The Institute for Integrative Systems Biology (I2SysBio), mixed centre of the Spanish Research Council (CSIC) and the Universitat de València, with the collaboration of the Centre de Recerca Matemàtica (CRM, Mathematical Research Centre) organized last Friday a kick-off meeting, on the occasion of the creation of the new associated unit Dynamical Systems and Computational Virology (DySCoVir). The session, in which different conferences and lectures took place, counted with the presentation of José Luis García, I2SysBio Director, and Lluís Alsedà, CRM Director, a consortium of the Institute for Catalan Studies, the Government of Catalunya and the Autonomous University of Barcelona.

This new unit is coordinated by researchers Santiago Elena, CSIC research Professor at the Institute of Integrative Systems Biology (I2SysBio, CSIC - Universitat de València); Tomás Alarcón, research Professor at the Catalan Institution for Research and Advanced Studies (ICREA); and Josep Sardanyés, researcher for the Ramón y Cajal programme at the Centre de Recerca Matemàtica (CRM).

The institutional delegate of the CSIC in the Valencian Community, Juan Fuster, pointed out that "this associated unit represents a new example of collaboration and integration in which researchers from two different disciplines share efforts to achieve results that they could not achieve separately".

For his part, José Luis García, director of I2SysBio, added that “the associated units of the CSIC aim to increase the transfer of knowledge between institutions that share common interests, such as in this case the application of mathematics to biological phenomena. Undoubtedly, this collaboration between the CRM and I2SysBio amply meets this objective and will strengthen the research of both institutions. This, in turn, is the first example of I2SysBio's interest in expanding interactions with other research centres.”

Santiago Elena, coordinator of the Associated Unit at I2SysBio, explains that “the associated unit arises to give a formal structure and to facilitate an existing cooperation between the group of Evolutionary Virology of Systems of I2SysBio and the group of Nonlinear Dynamic Systems and Evolution directed by Josep Sardanyés in the CRM. The associated unit will allow this collaboration to be extended to other groups from both institutions. In addition, the associated unit fills a gap that I2SysBio had until now, providing us with fundamental support in applied mathematics, modelling of complex systems and big-data analysis.

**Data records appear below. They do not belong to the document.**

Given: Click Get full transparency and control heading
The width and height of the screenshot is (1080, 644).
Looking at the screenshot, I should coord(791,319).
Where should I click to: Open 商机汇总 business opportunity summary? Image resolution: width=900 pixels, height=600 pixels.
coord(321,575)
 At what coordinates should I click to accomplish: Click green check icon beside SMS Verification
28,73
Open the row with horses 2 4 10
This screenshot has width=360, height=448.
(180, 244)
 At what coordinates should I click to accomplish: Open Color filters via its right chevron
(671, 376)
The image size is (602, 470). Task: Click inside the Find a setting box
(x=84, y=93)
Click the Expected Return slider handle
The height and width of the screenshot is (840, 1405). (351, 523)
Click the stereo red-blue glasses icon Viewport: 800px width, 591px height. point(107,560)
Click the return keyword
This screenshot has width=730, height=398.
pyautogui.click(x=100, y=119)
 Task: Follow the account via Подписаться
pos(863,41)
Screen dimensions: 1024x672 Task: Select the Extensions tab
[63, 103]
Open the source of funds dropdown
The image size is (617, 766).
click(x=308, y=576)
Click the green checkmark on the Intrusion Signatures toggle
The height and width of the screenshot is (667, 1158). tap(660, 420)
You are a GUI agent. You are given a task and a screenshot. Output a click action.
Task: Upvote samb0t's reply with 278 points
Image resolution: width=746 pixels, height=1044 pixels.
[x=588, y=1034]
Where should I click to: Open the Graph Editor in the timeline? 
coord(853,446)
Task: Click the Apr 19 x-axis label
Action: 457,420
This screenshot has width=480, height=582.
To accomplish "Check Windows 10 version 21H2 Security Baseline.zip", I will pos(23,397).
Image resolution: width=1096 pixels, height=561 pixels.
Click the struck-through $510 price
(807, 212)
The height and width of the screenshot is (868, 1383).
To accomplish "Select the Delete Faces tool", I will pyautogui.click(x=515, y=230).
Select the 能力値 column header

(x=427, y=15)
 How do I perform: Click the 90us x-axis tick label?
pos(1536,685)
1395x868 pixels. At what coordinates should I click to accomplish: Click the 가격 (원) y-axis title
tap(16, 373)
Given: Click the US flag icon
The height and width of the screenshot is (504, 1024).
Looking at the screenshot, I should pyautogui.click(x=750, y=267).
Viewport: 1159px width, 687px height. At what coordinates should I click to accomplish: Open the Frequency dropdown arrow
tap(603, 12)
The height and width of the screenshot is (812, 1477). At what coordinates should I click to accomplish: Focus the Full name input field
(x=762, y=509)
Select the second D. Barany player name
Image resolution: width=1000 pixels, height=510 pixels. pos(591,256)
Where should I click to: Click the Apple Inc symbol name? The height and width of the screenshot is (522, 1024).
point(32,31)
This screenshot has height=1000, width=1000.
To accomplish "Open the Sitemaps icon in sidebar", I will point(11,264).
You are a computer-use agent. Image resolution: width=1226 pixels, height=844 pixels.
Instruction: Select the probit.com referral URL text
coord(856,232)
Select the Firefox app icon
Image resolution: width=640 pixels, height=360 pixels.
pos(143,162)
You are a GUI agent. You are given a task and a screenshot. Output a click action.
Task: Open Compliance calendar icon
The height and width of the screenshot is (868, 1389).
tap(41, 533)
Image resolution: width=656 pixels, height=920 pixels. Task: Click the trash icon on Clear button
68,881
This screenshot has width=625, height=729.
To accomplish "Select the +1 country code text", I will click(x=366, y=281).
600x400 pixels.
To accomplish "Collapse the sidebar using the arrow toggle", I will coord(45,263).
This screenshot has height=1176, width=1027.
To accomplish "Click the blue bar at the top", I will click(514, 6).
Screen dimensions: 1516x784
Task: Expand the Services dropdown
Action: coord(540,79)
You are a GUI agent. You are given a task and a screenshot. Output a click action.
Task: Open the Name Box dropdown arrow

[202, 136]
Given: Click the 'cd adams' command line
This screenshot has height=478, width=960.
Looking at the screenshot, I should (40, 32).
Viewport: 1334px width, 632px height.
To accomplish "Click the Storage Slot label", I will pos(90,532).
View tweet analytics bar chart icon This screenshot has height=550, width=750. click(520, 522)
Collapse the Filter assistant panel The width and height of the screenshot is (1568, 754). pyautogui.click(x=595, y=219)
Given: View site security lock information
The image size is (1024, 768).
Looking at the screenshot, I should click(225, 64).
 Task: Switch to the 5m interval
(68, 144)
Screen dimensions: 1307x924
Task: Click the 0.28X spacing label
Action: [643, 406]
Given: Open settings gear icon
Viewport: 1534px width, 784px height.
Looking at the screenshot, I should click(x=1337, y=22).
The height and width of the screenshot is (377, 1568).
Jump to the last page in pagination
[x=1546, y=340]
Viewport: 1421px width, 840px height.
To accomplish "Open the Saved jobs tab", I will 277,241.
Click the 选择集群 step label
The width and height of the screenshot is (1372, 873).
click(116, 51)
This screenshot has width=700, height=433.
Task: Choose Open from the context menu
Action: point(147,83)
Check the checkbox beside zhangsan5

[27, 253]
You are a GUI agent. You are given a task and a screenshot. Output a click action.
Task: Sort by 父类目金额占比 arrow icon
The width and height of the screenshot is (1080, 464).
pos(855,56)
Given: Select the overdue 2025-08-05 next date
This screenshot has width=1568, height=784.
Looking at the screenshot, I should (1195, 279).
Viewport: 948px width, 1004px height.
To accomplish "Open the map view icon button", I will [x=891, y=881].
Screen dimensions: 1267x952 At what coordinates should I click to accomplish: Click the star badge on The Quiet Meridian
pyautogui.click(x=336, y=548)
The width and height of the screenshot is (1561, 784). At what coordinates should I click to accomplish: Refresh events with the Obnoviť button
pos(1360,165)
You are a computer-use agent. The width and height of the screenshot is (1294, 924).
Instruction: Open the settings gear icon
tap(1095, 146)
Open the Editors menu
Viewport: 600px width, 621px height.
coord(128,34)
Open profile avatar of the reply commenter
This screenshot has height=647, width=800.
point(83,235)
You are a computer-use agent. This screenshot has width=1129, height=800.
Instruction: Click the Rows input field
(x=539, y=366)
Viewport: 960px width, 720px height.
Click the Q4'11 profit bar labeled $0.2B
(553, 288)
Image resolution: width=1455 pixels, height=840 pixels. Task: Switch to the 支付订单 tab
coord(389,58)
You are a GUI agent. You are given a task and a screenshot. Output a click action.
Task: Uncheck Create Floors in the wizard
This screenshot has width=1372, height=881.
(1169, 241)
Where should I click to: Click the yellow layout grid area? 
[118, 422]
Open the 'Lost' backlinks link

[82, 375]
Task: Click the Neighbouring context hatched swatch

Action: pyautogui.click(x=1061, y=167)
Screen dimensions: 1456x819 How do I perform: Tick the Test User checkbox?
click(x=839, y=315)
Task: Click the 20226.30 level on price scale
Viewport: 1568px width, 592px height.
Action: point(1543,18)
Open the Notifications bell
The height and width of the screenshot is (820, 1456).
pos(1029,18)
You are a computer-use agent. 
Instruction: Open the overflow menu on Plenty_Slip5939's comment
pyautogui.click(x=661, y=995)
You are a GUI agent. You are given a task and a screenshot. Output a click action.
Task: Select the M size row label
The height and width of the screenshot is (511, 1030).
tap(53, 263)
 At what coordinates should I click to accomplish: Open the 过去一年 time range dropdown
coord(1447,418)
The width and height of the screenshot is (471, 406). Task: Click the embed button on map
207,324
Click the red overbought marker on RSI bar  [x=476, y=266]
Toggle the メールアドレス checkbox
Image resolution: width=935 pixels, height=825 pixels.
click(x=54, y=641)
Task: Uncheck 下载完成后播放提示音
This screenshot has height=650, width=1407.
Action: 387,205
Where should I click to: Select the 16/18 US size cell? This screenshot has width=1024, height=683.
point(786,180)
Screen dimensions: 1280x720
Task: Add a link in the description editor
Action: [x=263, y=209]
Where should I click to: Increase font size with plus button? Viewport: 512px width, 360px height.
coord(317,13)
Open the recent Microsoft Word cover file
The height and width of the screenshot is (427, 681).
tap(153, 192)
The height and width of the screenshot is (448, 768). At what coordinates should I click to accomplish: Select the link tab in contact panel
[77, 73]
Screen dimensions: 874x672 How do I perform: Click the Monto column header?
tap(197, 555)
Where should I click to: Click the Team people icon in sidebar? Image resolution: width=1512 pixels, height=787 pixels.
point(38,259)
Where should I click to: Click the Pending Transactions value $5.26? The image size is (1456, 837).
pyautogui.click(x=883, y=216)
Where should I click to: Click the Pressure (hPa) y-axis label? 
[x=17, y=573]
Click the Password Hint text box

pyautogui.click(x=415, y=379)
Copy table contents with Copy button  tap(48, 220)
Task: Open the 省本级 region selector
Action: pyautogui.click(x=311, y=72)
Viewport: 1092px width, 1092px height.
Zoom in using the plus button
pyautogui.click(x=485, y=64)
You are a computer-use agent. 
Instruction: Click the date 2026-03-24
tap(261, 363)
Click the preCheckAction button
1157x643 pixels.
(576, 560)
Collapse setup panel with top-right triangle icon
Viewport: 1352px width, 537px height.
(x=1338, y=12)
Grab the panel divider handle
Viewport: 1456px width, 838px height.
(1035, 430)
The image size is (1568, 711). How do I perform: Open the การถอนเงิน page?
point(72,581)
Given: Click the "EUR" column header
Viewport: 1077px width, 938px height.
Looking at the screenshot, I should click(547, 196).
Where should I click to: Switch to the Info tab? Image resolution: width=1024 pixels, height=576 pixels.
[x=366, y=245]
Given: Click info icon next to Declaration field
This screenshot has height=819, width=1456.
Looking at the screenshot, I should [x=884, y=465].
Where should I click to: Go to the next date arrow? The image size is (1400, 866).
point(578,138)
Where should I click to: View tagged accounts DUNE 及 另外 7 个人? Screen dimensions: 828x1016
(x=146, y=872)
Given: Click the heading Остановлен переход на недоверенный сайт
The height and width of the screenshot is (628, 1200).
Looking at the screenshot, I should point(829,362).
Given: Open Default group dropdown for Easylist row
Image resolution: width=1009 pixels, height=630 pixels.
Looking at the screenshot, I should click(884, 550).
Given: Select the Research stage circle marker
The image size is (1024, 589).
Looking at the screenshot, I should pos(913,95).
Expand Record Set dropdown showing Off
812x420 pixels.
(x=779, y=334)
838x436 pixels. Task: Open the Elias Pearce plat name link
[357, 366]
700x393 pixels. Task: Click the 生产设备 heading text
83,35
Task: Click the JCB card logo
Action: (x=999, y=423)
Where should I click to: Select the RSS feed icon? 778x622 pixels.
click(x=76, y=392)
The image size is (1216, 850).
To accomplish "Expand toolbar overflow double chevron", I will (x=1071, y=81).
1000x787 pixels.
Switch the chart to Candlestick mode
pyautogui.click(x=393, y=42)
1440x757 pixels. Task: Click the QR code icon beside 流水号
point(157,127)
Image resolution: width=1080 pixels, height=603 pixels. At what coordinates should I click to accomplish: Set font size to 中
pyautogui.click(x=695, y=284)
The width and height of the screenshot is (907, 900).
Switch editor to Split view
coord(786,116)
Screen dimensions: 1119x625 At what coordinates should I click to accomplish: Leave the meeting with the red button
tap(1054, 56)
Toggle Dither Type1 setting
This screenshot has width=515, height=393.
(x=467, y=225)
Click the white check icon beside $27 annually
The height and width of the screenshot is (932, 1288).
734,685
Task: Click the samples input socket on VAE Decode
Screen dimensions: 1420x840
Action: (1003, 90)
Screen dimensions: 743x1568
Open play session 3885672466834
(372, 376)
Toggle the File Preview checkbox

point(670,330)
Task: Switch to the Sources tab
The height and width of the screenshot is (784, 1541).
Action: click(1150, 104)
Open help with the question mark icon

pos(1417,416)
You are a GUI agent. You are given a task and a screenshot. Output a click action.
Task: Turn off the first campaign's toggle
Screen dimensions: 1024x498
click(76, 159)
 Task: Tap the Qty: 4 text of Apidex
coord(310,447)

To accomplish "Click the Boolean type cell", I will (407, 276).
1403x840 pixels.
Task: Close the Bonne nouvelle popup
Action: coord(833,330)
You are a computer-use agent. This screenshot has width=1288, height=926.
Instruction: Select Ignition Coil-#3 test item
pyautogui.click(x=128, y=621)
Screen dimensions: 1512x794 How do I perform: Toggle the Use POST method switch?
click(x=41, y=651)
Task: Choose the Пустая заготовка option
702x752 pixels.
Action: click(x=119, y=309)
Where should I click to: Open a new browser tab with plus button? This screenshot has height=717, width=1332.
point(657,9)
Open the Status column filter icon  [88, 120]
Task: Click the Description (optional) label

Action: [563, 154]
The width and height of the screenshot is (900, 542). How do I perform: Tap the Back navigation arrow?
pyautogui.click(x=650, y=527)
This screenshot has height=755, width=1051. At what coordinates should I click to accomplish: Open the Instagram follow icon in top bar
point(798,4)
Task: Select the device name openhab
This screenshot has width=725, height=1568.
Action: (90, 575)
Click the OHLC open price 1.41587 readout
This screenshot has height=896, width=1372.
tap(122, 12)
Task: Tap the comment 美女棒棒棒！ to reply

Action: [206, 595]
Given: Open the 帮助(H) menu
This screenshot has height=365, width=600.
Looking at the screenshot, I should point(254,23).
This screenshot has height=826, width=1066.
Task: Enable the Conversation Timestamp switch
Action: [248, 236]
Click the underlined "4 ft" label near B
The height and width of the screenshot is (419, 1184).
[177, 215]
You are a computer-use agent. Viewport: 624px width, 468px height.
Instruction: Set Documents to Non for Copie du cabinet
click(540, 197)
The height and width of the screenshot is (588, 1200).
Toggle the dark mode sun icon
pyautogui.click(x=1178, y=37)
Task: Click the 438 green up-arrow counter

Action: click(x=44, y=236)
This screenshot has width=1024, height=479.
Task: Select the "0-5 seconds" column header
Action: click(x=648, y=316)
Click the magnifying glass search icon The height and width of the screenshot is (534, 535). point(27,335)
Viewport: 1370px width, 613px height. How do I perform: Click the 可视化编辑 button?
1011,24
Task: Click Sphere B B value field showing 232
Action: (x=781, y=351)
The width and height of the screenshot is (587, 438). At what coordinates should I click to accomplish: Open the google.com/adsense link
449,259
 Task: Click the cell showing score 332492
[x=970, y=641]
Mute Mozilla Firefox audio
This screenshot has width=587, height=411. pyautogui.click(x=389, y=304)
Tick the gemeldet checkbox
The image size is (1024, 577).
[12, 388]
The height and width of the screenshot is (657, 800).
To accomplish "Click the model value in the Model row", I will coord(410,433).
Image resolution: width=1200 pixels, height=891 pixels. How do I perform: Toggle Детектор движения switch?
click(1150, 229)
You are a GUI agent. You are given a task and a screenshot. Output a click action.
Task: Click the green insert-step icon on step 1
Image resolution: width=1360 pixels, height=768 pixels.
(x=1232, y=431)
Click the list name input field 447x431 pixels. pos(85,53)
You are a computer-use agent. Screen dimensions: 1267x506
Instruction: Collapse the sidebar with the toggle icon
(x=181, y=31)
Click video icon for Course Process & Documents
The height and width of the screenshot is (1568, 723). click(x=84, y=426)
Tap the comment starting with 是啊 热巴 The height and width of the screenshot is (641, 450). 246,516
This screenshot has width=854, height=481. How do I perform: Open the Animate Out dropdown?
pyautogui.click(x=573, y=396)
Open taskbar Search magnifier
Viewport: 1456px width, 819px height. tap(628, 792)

The creation of this associated unit is based on a scientific collaboration in recent years that has explored a complementarity between computational and experimental approaches to the study of the evolutionary dynamics of RNA viruses. This complementation has been bidirectional.

In the direction from mathematics to virology, through the development of mathematical and simulation models that have generated contrastable hypotheses about the dynamic properties of viral populations that have subsequently been evaluated experimentally in the laboratory. In the direction from virology to mathematics, when experimental observations were not intuitive, through the design of simulation models that reproduced in silico the experiments and allowed us to postulate which parameters and variables were the most relevant.

With the creation of this associated unit, I2SysBio aims to strengthen the interdisciplinary spirit of the institute, increasing both directions of work and making it possible for physicists and mathematicians to approach fundamental biological problems, while scientists, trained in the areas of life sciences, have access to the approaches of mathematical modelling and computational simulation.